Scaling Data Masking with Test Data Manager

Written by Abhijit Mugali | Sep 12, 2022 4:29:59 AM

Demands for Increasing Data Masking Scale

For teams responsible for data masking, demands continue to grow. It seems each month the size of tables that need masking gets significantly larger. Now, it’s not uncommon for teams to receive requests to mask tables with hundreds of millions and even billions of rows. However, while table sizes keep growing, time frames don’t. No matter how large the table, teams still typically need to turn around requests within eight to 12 hours.

How do teams scale their masking to accommodate these expanding demands and tight turnaround times? The good news is that Broadcom Test Data Manager is helping customers meet these demands every day. In this post, I’ll offer an introduction to a new feature in Broadcom Test Data Manager called Scalable Masking and outline how you can use the feature most effectively.

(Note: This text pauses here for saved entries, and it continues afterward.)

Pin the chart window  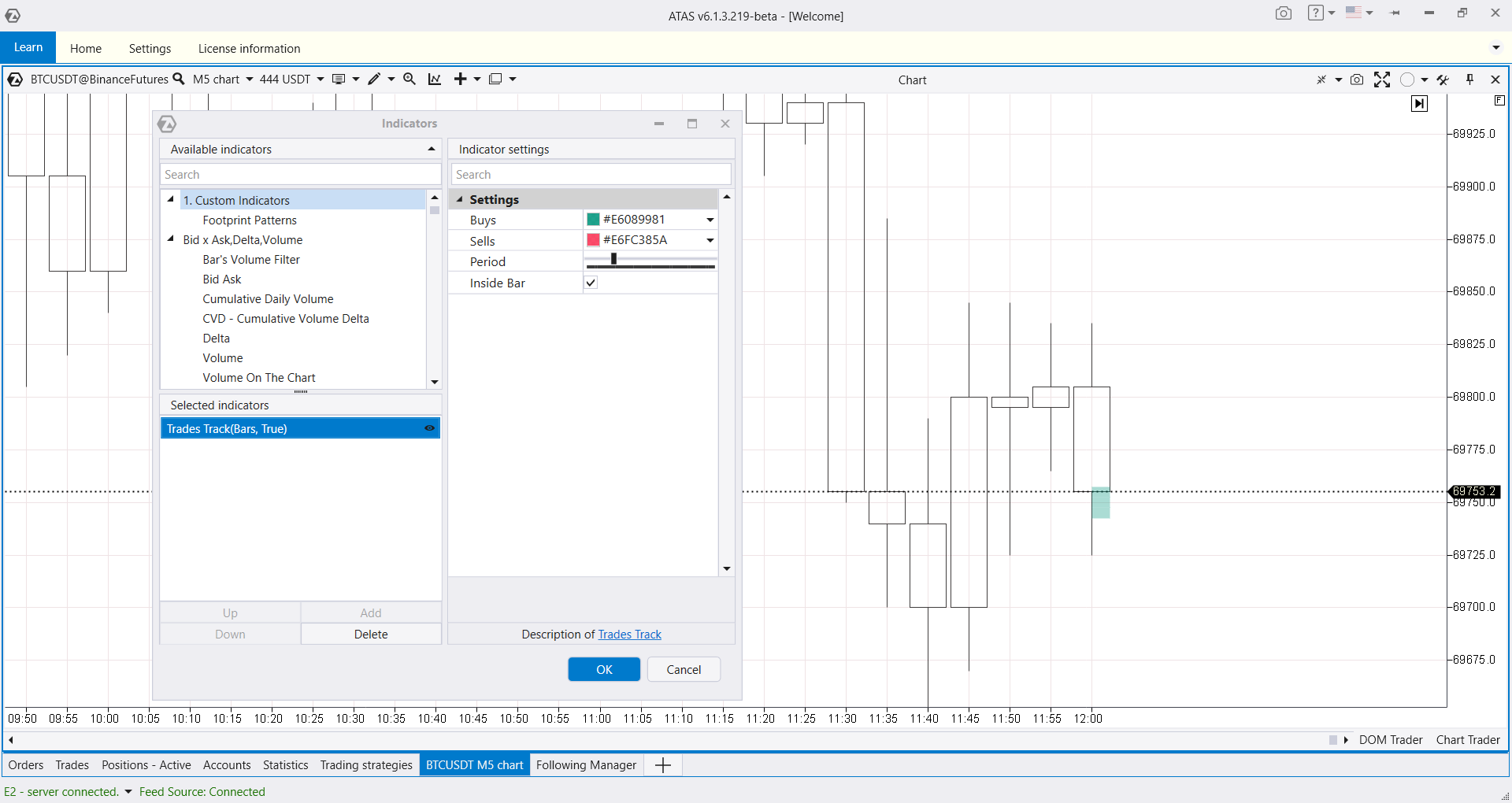pyautogui.click(x=1469, y=80)
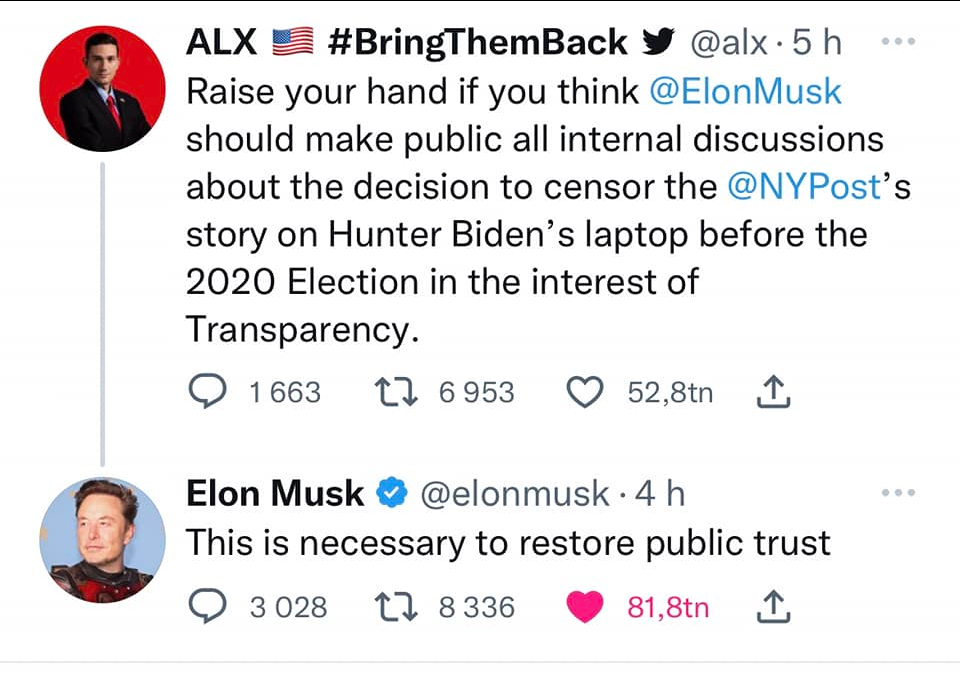The height and width of the screenshot is (677, 960).
Task: Click the #BringThemBack hashtag in ALX's name
Action: pos(476,43)
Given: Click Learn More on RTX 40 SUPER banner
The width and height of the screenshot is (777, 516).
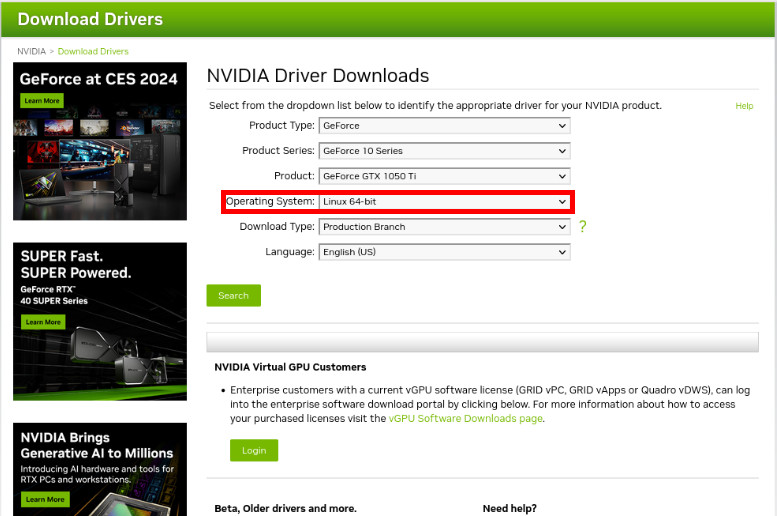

Working with Scalable Masking

Starting with release 4.9, Test Data Manager offered Scalable Masking capabilities. Customers that upgrade to the latest release, 4.10, will be able to leverage these features and more. Users can initiate masking jobs through the TDM portal and centrally run masking jobs across a range of tables and data models.

Container Approach Yields Significant Performance Advantages

In these new releases, Test Data Manager was offered as a Docker container view. This allows teams to run multiple masking engines as a Docker container. As a result of this container-based approach, when teams have large tables, they can split jobs across multiple masking engines, which provides significant performance and scalability benefits.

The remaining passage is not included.